2) Thief should take the same amount of gold from all sacks.
N Sacks 1 <= N <= 1000
M quantity of Gold 0 <= M <= 100
Sample Input1:
3 0 5 4 4 4
Output:
16
Explanation:
4 is the minimum amount he can take from the sacks 3 to 6 to get the maximum value of 16.
Sample Input2:
2 4 3 2 1
Output:
8
Explanation:
2 is the minimum amount he can take from the sacks 1 to 4 to get the maximum value of 8.
I approached the problem using subtracting the values from array and taking the transition point from negative to positive, but this doesn't solves the problem.

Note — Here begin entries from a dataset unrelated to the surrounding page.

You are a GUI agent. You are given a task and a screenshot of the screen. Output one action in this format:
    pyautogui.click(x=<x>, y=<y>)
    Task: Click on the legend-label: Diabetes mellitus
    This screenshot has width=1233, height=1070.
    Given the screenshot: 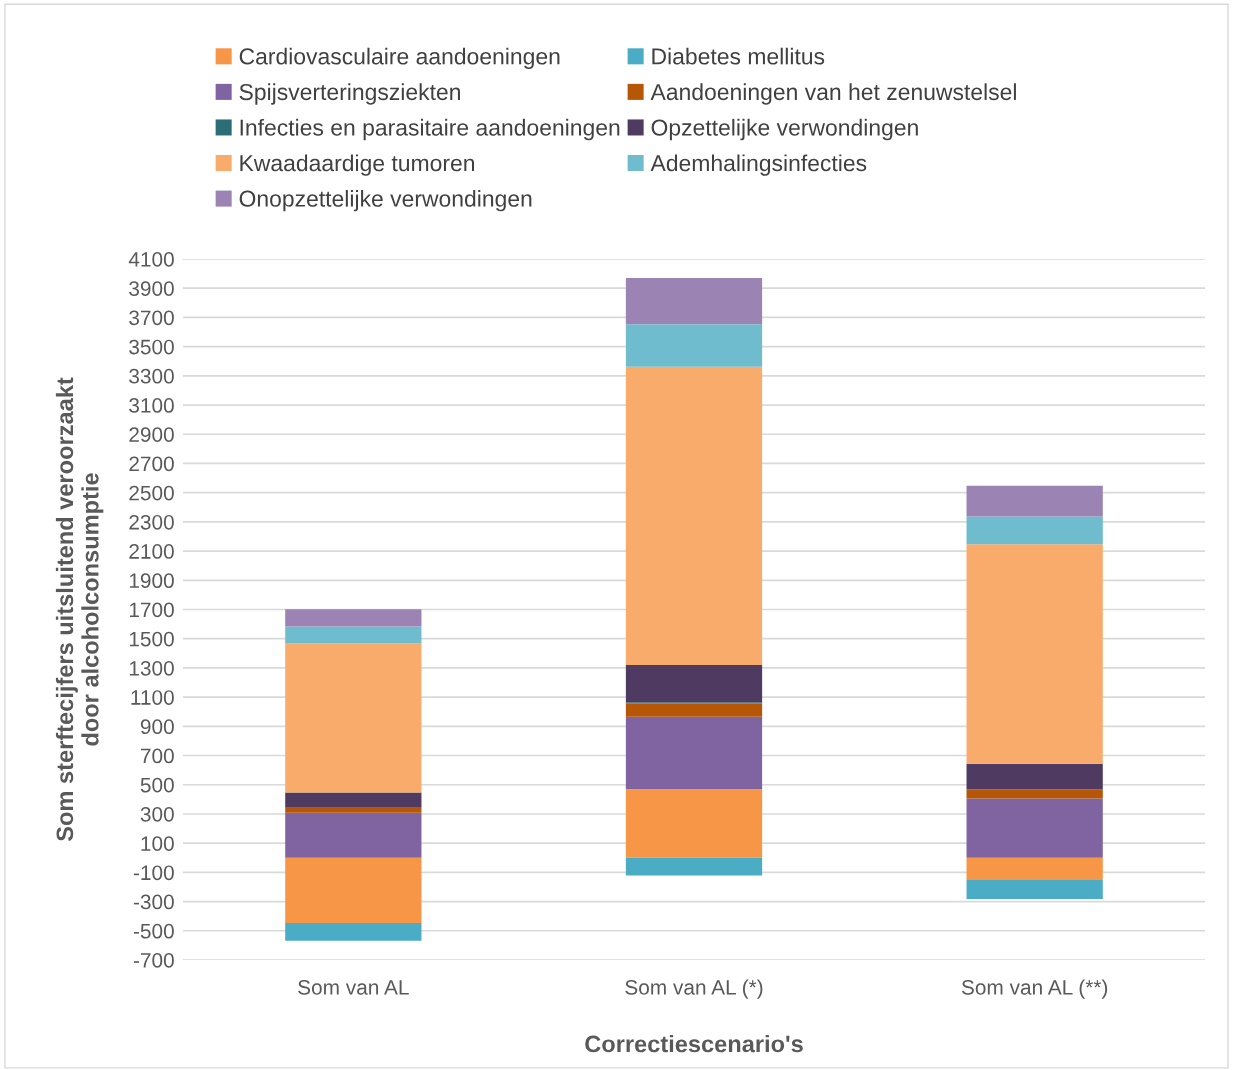 What is the action you would take?
    pyautogui.click(x=738, y=56)
    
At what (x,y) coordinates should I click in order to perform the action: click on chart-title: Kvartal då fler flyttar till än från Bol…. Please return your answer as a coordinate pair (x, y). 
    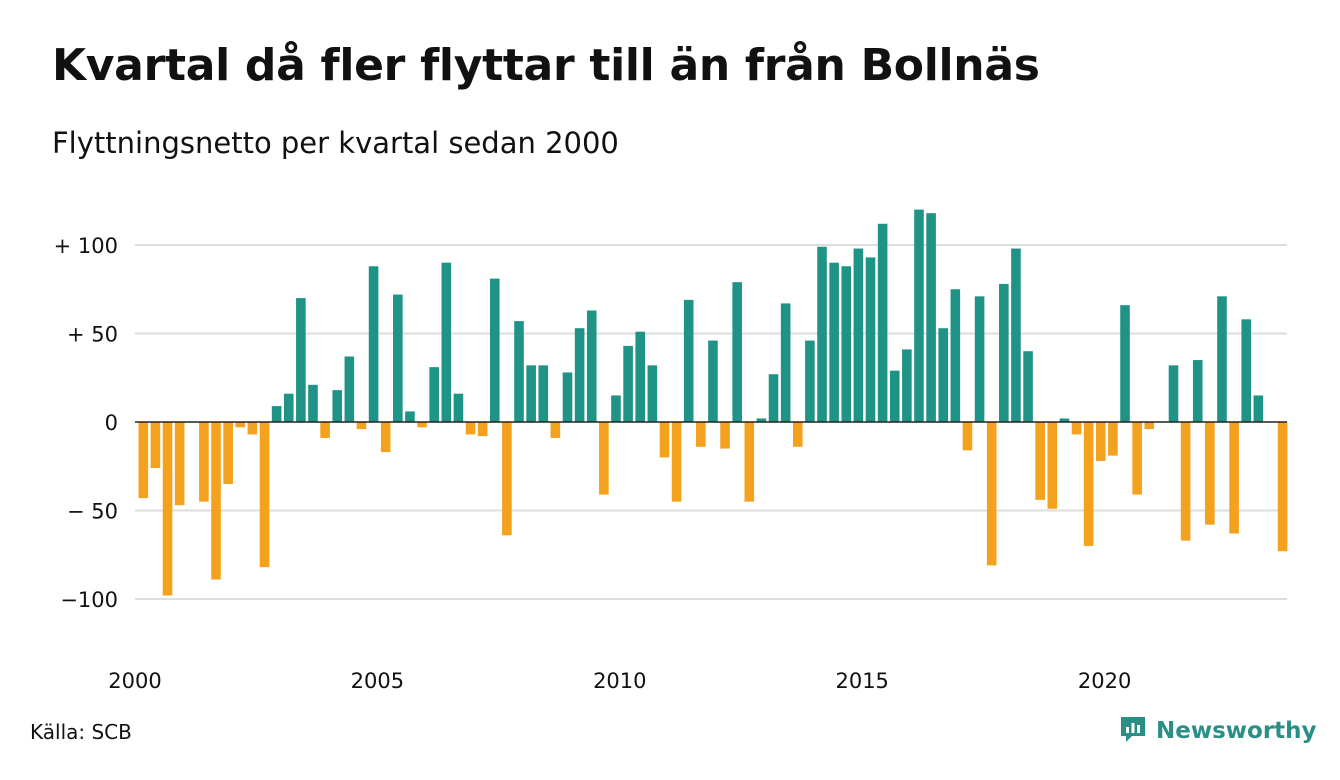
    Looking at the image, I should click on (546, 66).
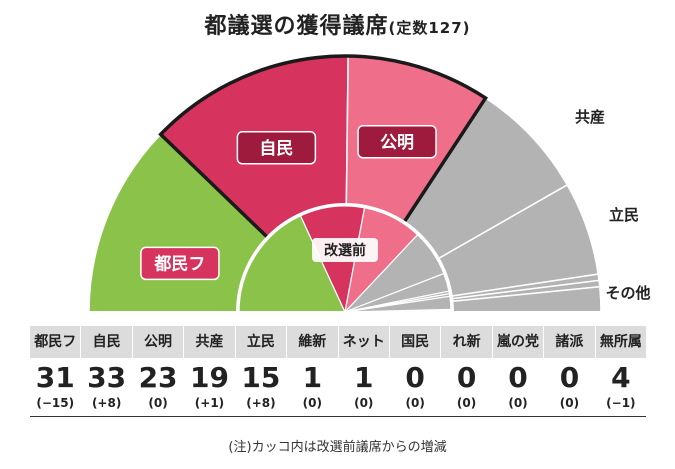 This screenshot has width=675, height=469. I want to click on party-name-party-4: 共産, so click(210, 342).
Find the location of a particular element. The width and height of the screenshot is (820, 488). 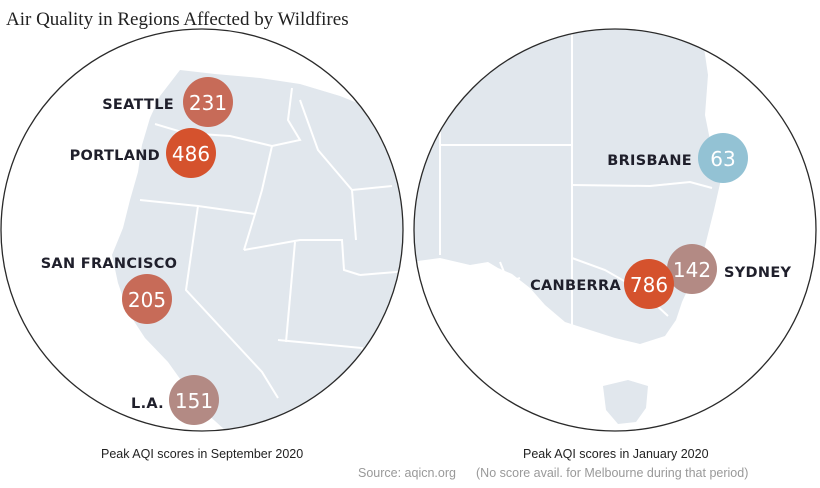

city-label: SYDNEY is located at coordinates (758, 273).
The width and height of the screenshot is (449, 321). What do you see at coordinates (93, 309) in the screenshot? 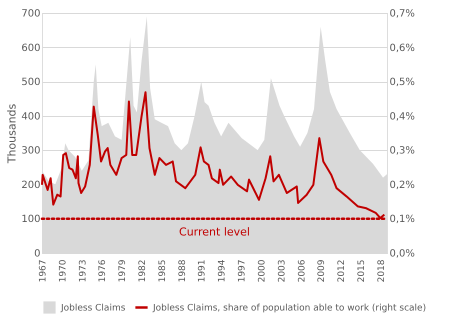
I see `legend-label: Jobless Claims` at bounding box center [93, 309].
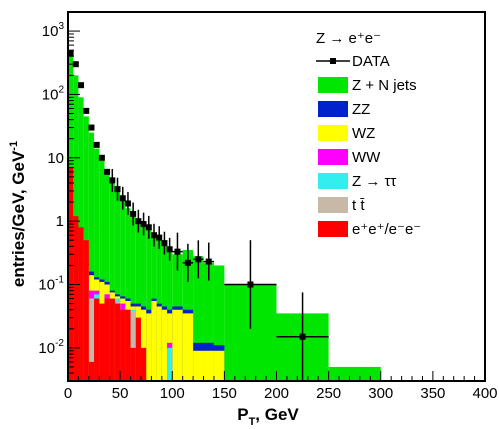 The image size is (499, 429). What do you see at coordinates (18, 214) in the screenshot?
I see `y-axis-label: entries/GeV, GeV-1` at bounding box center [18, 214].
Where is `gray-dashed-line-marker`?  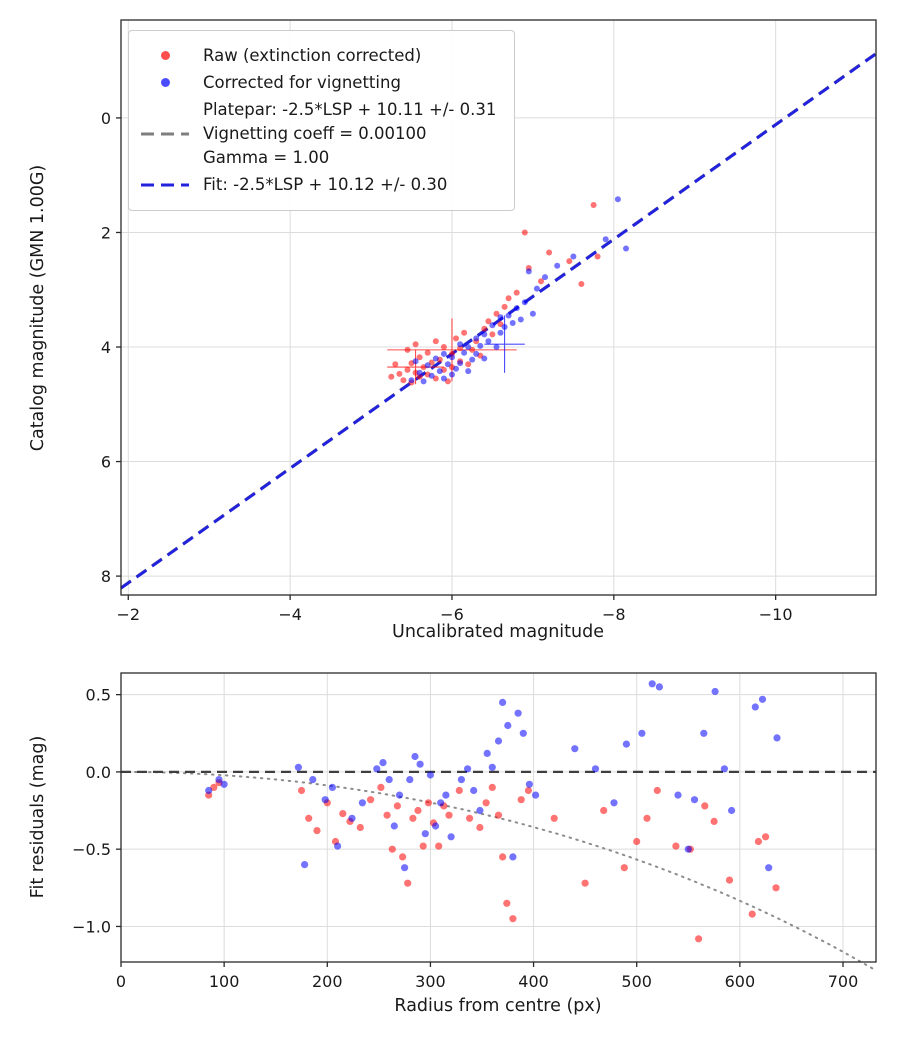
gray-dashed-line-marker is located at coordinates (165, 134).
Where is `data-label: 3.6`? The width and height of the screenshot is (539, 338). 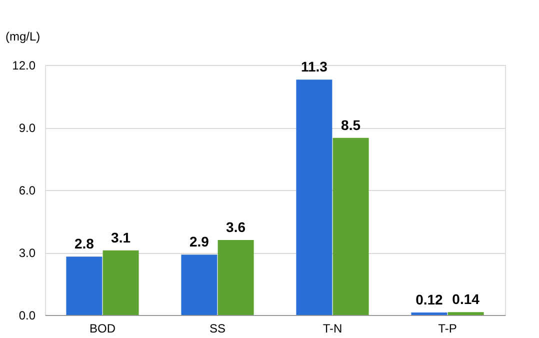
data-label: 3.6 is located at coordinates (236, 227).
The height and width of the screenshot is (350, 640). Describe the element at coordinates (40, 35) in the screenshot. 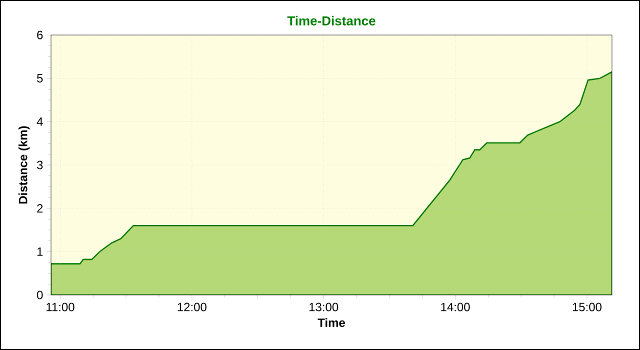

I see `y-tick-label: 6` at that location.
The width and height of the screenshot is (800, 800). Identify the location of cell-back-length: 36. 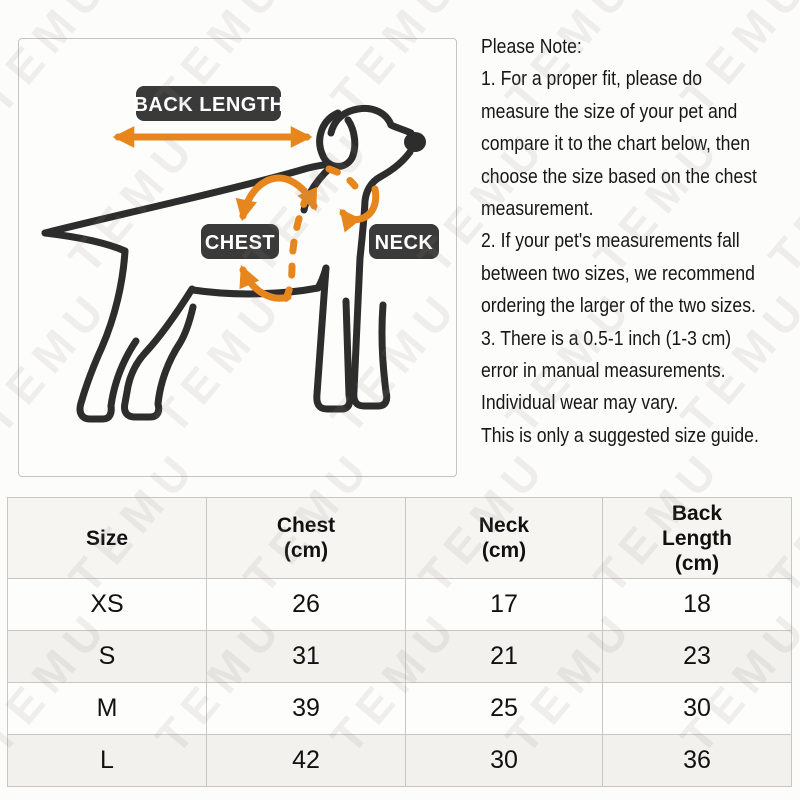
(697, 760).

EDIT: code provided by OP to find the index:
int temp[6];
for(i=1;i<6;i++){
for(j=i-1; j>=0;j--) {
temp[j] = a[j] - a[i];
}
}
for(i=0;i<6;i++){
if(temp[i]>=0) {
index =i;
break;
}
}
The best amount of gold (TBAG) taken from every sack is equal to weight of some sack. Let's put indexes of candidates in a stack in order.
When we meet heavier weight (than stack contains), it definitely continues "good sequence", so we just add its index to the stack.
When we meet lighter weight (than stack top), it breaks some "good sequences" and we can remove heavier candidates from the stack - they will not have chance to be TBAG later. Remove stack top until lighter weight is met, calculate potentially stolen sum during this process.
Note that stack always contains indexes of strictly increasing sequence of weights, so we don't need to consider items before index at the stack top (intermediate AG) in calculation of stolen sum (they will be considered later with another AG value).
for idx in Range(Sacks):
while (not Stack.Empty) and (Sacks[Stack.Peek] >= Sacks[idx]): //smaller sack is met
AG = Sacks[Stack.Pop]
if Stack.Empty then
firstidx = 0
else
firstidx = Stack.Peek + 1
//range_length * smallest_weight_in_range
BestSUM = MaxValue(BestSUM, AG * (idx - firstidx))
Stack.Push(idx)
now check the rest:
repeat while loop without >= condition
Every item is pushed and popped once, so linear time and space complexity.
P.S. I feel that I've ever seen this problem in another formulation...
I see two differents approaches for the moment :
Naive approach: For each pair of indices (i,j) in the array, compute the minimum value m(i,j) of the array in the interval (i,j) and then compute score(i,j) = |j-i+1|*m(i,j). Take then the maximum score over all the pairs (i,j).
-> Complexity of O(n^3).
Less naive approach:
Compute the set of values of the array
For each value, compute the maximum score it can get. For that, you just have to iterate once over all the values of the array. For example, when your sample input is [3 0 5 4 4 4] and the current value you are looking is 3, then it will give you a score of 12. (You'll first find a value of 3 thanks to the first index, and then a score of 12 due to indices from 2 to 5).
Take the maximum over all values found at step 2.
-> Complexity is here O(n*m), since you have to do at most m times the step 2, and the step 2 can be done in O(n).
Maybe there is a better complexity, but I don't have a clue yet.